The foot processes are firmly attached to the visceral surface of the glomerular basement membrane. The space between the bases of the foot processes form the filtration slits, and this space constitutes the site for the convective forces that govern the filtration through the visceral epithelium. The podocyte forms a cover to the filtration slits. To date, they seem to have receptors for vasoactive agents such as endothelin, atrial natriureteric peptide, nitrous oxide, and, possibly, angiotensin II. Recently, congenital nephrotic syndrome of the Finnish type has been determined to be caused by mutations in the gene known as NPHS1. This gene codes for a cell adhesion protein called nephrin, which is synthesized by podocytes.

The role of nephrins in acquired kidney diseases in not known; however, nephrin and another podocyte protein called podocin are associated with the development of proteinuria, at least in the congenital type of nephrotic syndrome and in experimental models of glomerular disease.

Recently, the tandem endocytic receptors megalin and cubilin in the luminal membrane of proximal tubule cells have been shown to play an important role in endocytosis of albumin and low molecular weight proteins that may be filtered in the glomerulus. The presence of these receptors likely serves to protect the tubules from the toxic effects of undegraded albumin. These receptors are not specific for albumin. Therefore, proteinuria is now believed to be at least partly due to inhibition of albumin retrieval and degradation pathways.

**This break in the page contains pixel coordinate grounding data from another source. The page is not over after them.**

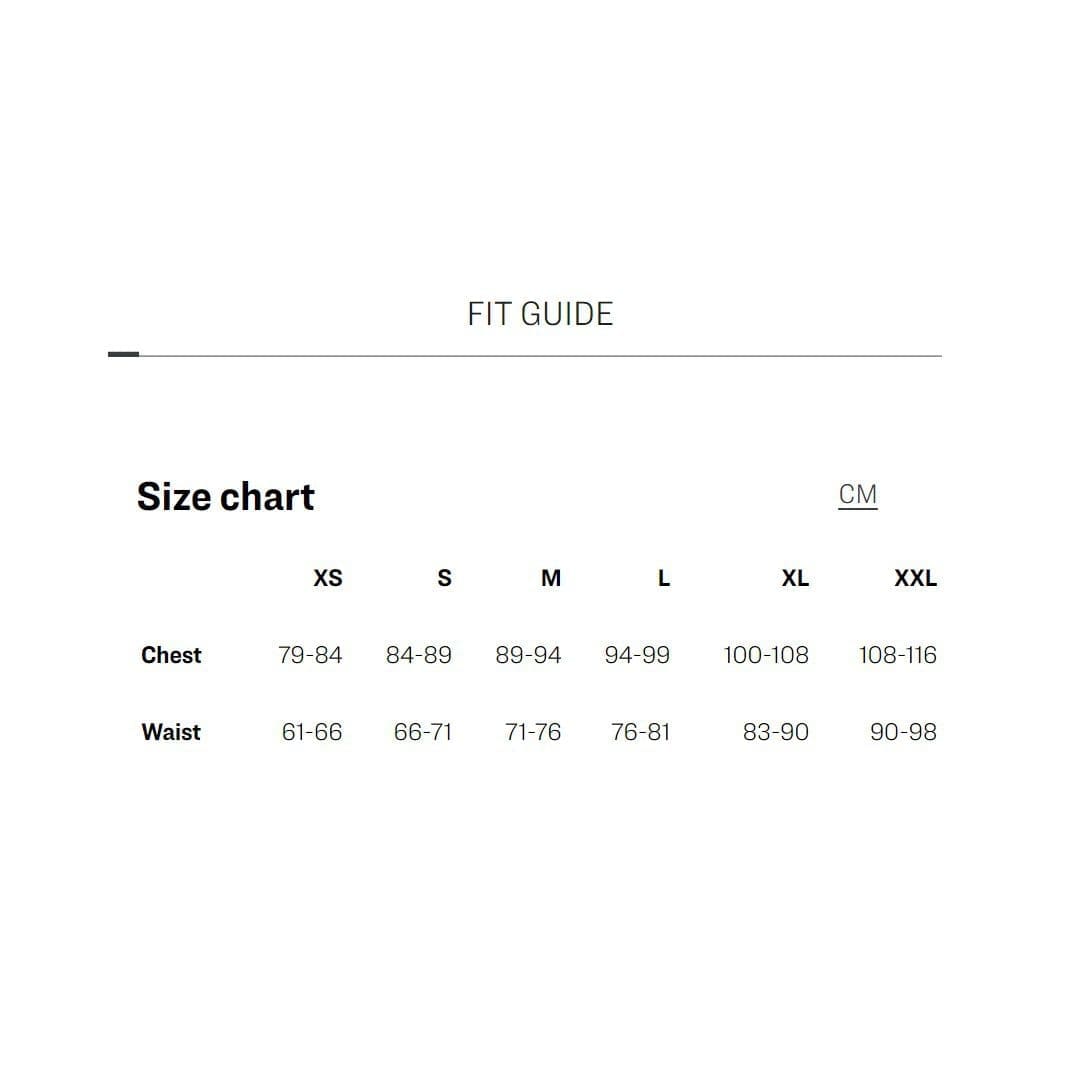Click the M size column header
The height and width of the screenshot is (1080, 1080).
point(551,578)
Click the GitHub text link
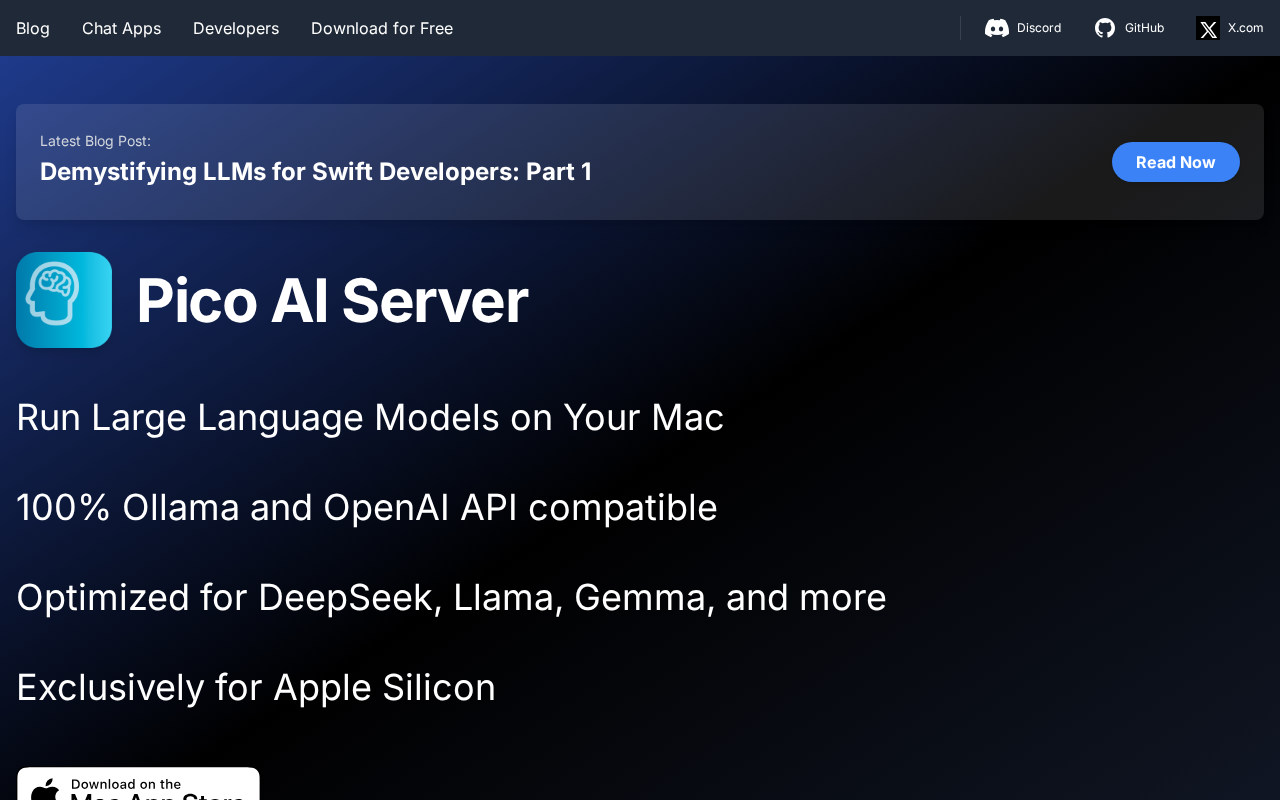The image size is (1280, 800). coord(1144,28)
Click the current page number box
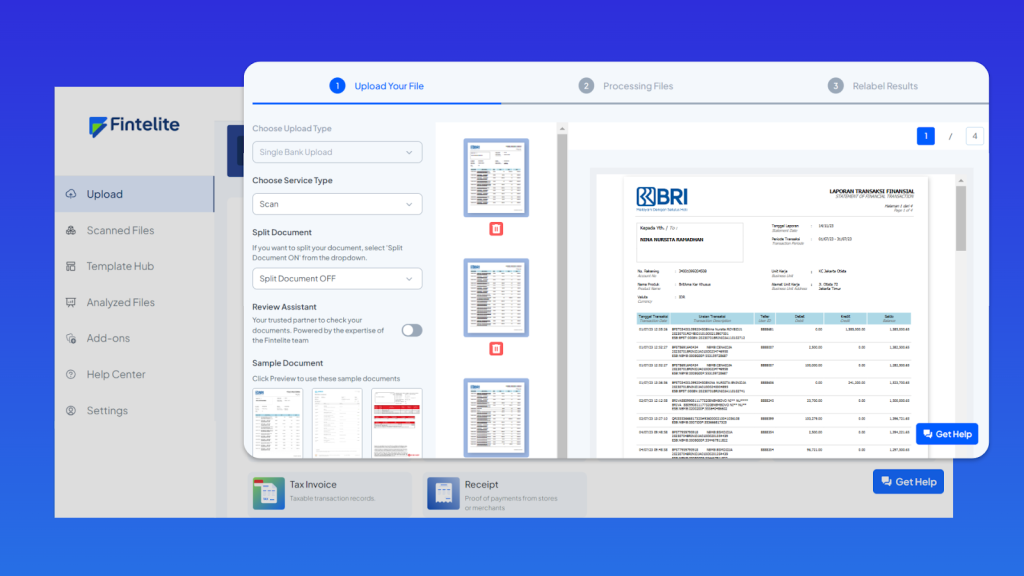The height and width of the screenshot is (576, 1024). [926, 136]
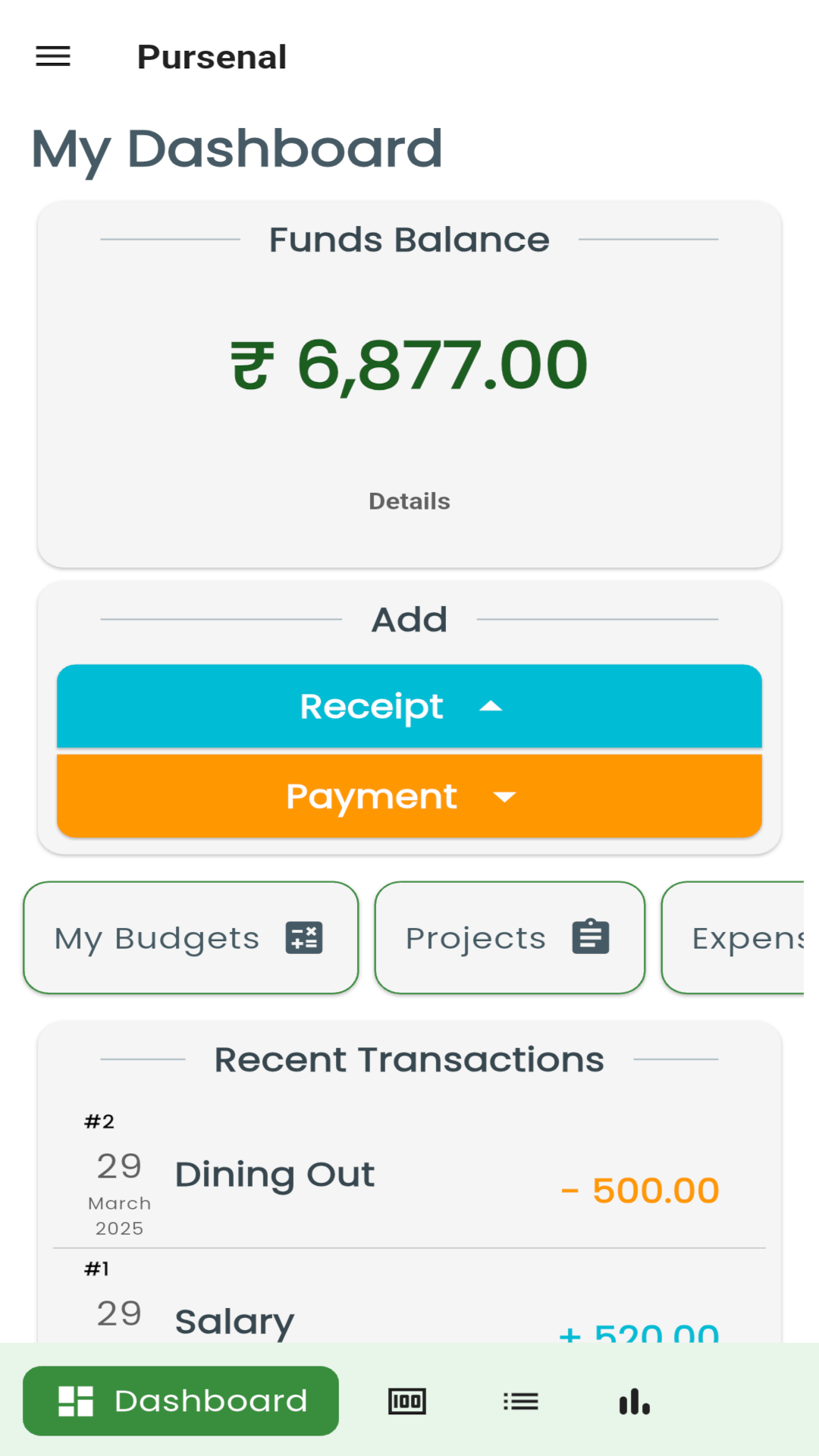Collapse the Receipt arrow caret
The height and width of the screenshot is (1456, 819).
pyautogui.click(x=491, y=706)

Urinary immunoglobulin losses lower the patient's resistance to infections and increase the risk of serious sepsis and peritonitis. The loss of antithrombin III and plasminogen via urine and the simultaneous increase in clotting factors, especially factors I, VII, VIII, and X, increases the risk for arterial thrombosis, venous thrombosis, and pulmonary embolism, which occurs in 5% of children with nephrotic syndrome.

High glomerular permeability causes the excretion of vitamin D–binding protein and complexes in the urine, leading to (1) malabsorption of calcium and development of bone disease (eg, osteitis fibrosa cystica) because of enhanced parathyroid hormone production and (2) osteomalacia because of impairment in mineralization.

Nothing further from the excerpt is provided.